Ruptura del equilibrio
Las conclusiones del investigador generan un cambio inmediato en la dinámica del monasterio. La identificación del manuscrito como eje central del conflicto rompe el frágil equilibrio que había mantenido unida a la comunidad. Las divisiones internas se hacen abiertas y las tensiones, antes contenidas, comienzan a manifestarse sin disimulo.
Algunos monjes exigen que el libro sea entregado de inmediato a las autoridades para poner fin a la violencia. Otros defienden su conservación bajo custodia interna, argumentando compromisos asumidos en el pasado y temiendo las consecuencias de una entrega formal. Estas posturas enfrentadas provocan discusiones públicas y desacuerdos que el abad ya no logra controlar.

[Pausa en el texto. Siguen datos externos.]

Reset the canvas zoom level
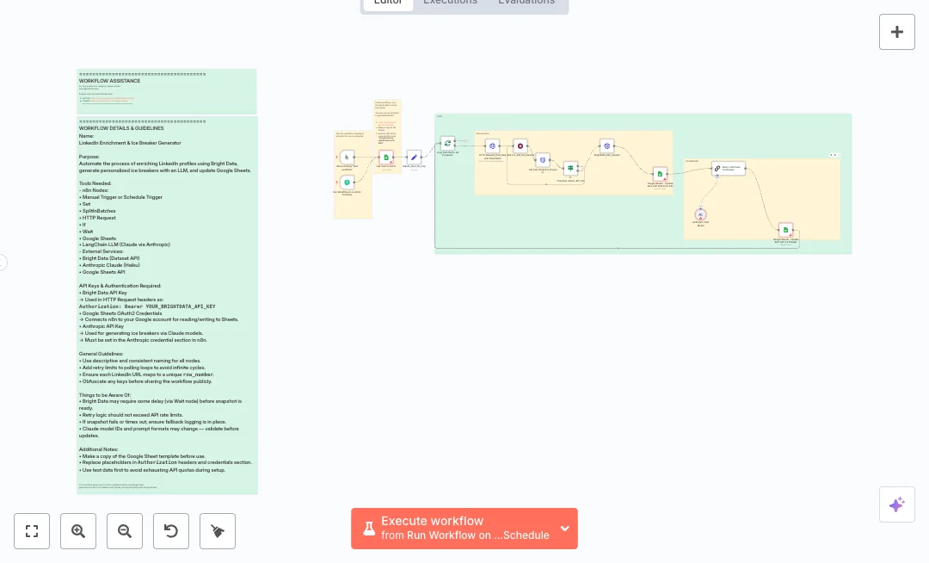The image size is (929, 563). pos(171,531)
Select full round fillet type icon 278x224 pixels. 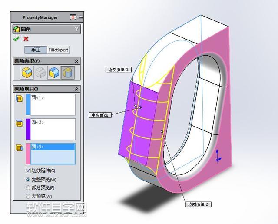pos(67,72)
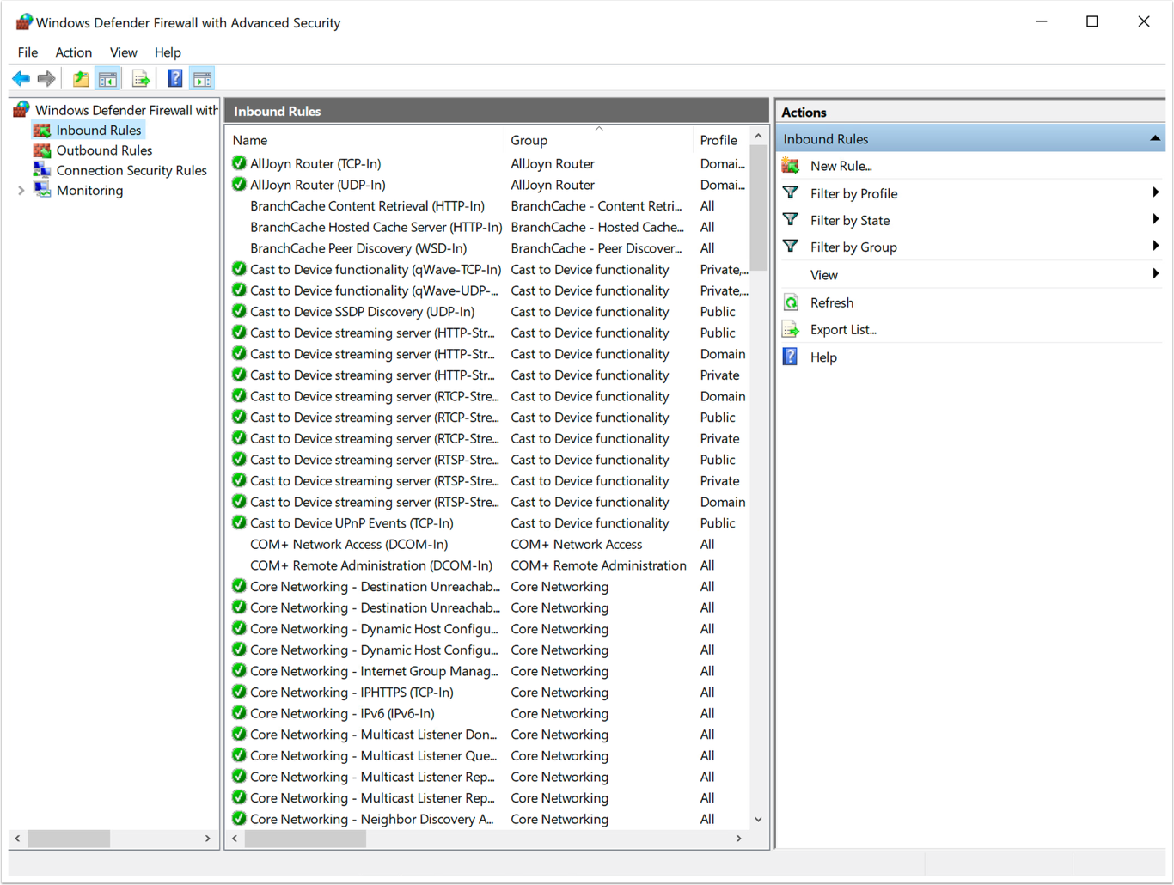Hide the Action pane via its toolbar icon

click(x=202, y=78)
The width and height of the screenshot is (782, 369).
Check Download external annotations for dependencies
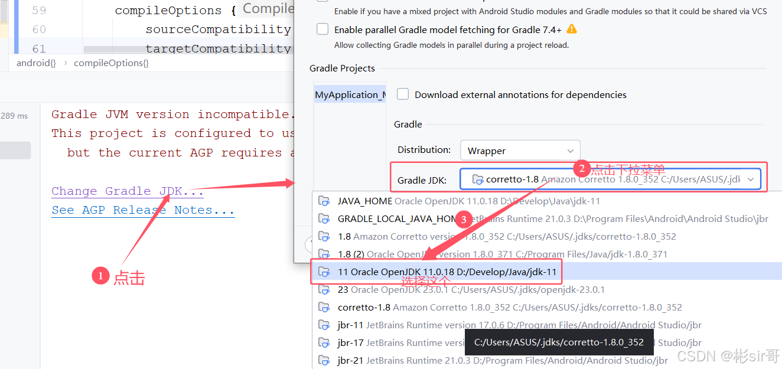coord(402,94)
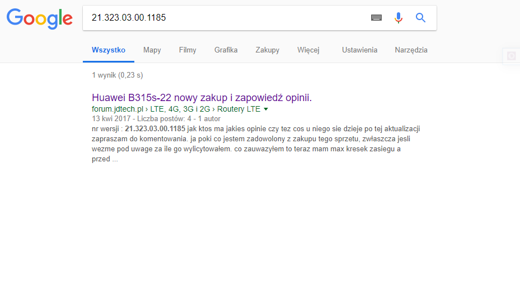Screen dimensions: 520x292
Task: Open the Huawei B315s-22 result link
Action: tap(202, 98)
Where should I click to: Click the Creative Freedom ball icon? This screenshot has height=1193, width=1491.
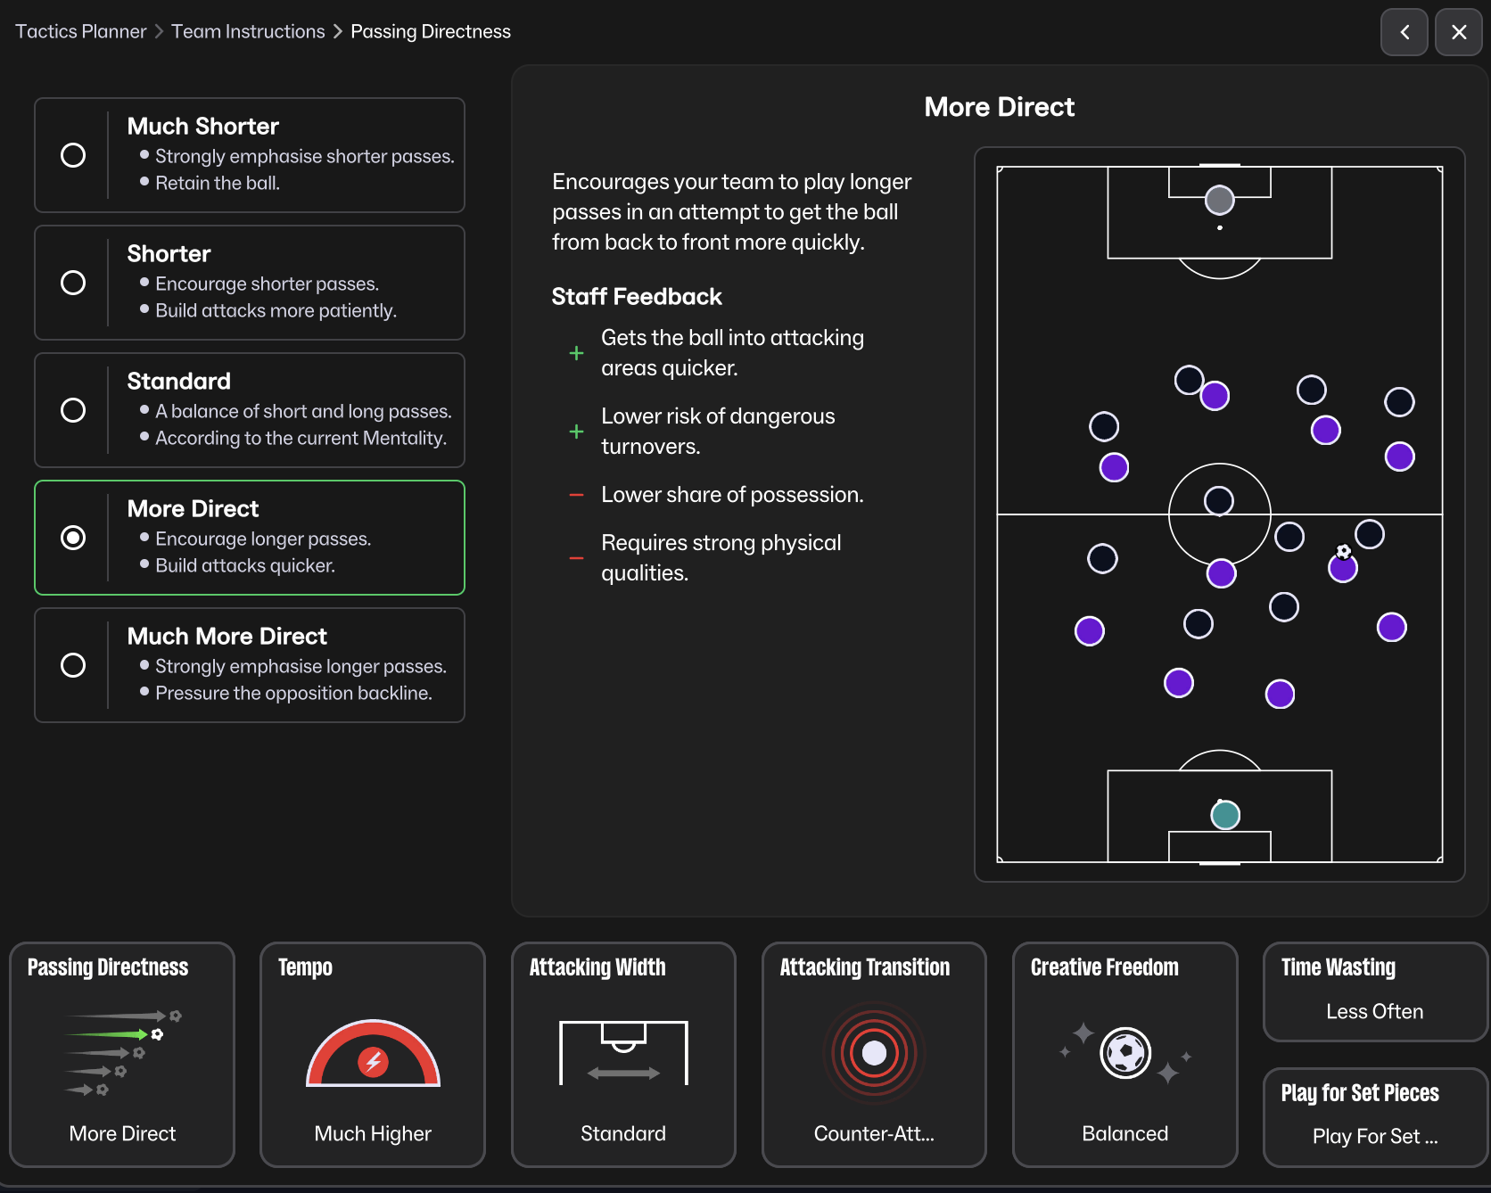point(1125,1053)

El investigador constata que la red de poder comienza a debilitarse. Los mecanismos de presión pierden eficacia y varios miembros se distancian de quienes habían ejercido el control del manuscrito. Se producen filtraciones de información hacia las autoridades externas, lo que acelera la intervención prevista.
La vigilancia dentro del monasterio se intensifica. Se establecen turnos adicionales y se limitan aún más los desplazamientos internos. Estas medidas, lejos de calmar la situación, refuerzan la sensación de encierro y desconfianza.
El capítulo concluye con un punto de inflexión. El sistema que permitió ocultar el manuscrito y proteger a sus custodios durante años empieza a colapsar, y la resolución del conflicto se vuelve inevitable.